Rasa ingin tahu yang besar merupakan dasar dari kepemilikan pengetahuan. Tanpa rasa ingin tahu, kita akan memiliki pengetahuan terbatas. Kuriositas itu sendiri hanya mengandalkan internal locus of control (dorongan dalam diri) yang kuat.

Rasa kuriositas yang besar mempunyai kekuatan tersendiri, karena ini merupakan skill berpikir. Semakin mendalam skill ini, semakin tinggi rasa ingin tahu. Sebagai skill, kuriositas perlu diasah dengan baik.

Beberapa hal yang perlu dipahami tentang kuriositas, proses pemahaman, dan bagaimana meningkatkan rasa kuriositas sebagai bagian dari skill berpikir.

Manusia dilahirkan penuh dengan rasa ingin tahu. Setiap anak mempunyai rasa ingin tahu mengenai dunia yang sangat besar.

Namun conditioning sosial, apalagi dengan orang tua yang minim parenting skill-nya, sering kali menghambat kuriositas anak. Bahkan memadamkannya sekaligus.

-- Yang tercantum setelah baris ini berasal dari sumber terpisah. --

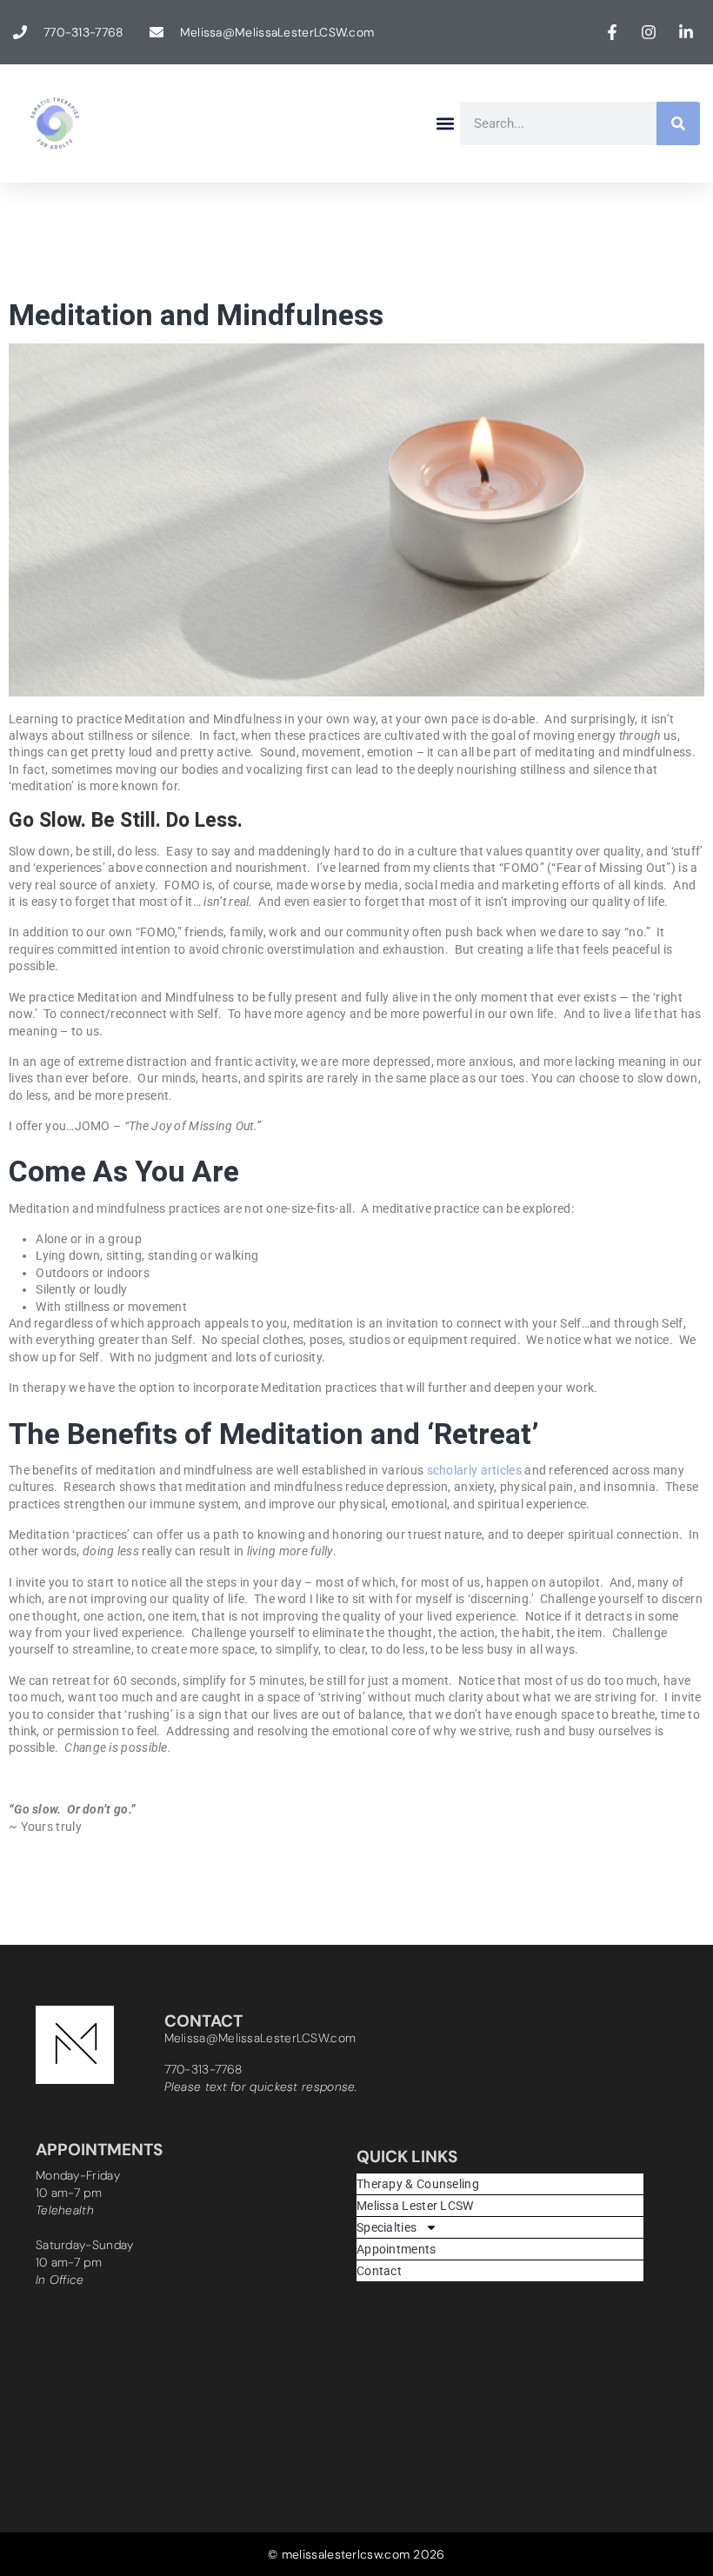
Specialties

Jadi, tidak alasan bagi kita semua untuk tidak punya rasa ingin tahu. Kepasifan (helplessness) adalah hasil conditioning dari lingkungan, bukan default state manusia.

Satu, kuriositas sangat penting dalam meningkatkan kualitas hidup, karir, dan dunia publik.
Tanpa rasa ingin tahu, seorang anak mungkin tidak akan dapat bertumbuh kembang menjadi manusia dewasa.

Dengan rasa ingin tahu, kita dapat menggali banyak hal dalam hidup dan berbisnis. Misalnya, ketika melayani konsumen, skill kuriositas ini membantu agar pelayanan dan persoalan diselesaikan sebaik dan secepat mungkin.

Dua, kuriositas dalam komunikasi membangun rasa saling percaya (trust) dan trustworthiness.
Seseorang yang dengan tulus mempunyai rasa ingin tahu akan orang lain, akan terpancar secara alami. Tentu pertanyaan-pertanyaan yang diajukan yang menunjukkan “caring” kepada pihak lain, bukan yang usil atau penasaran belaka.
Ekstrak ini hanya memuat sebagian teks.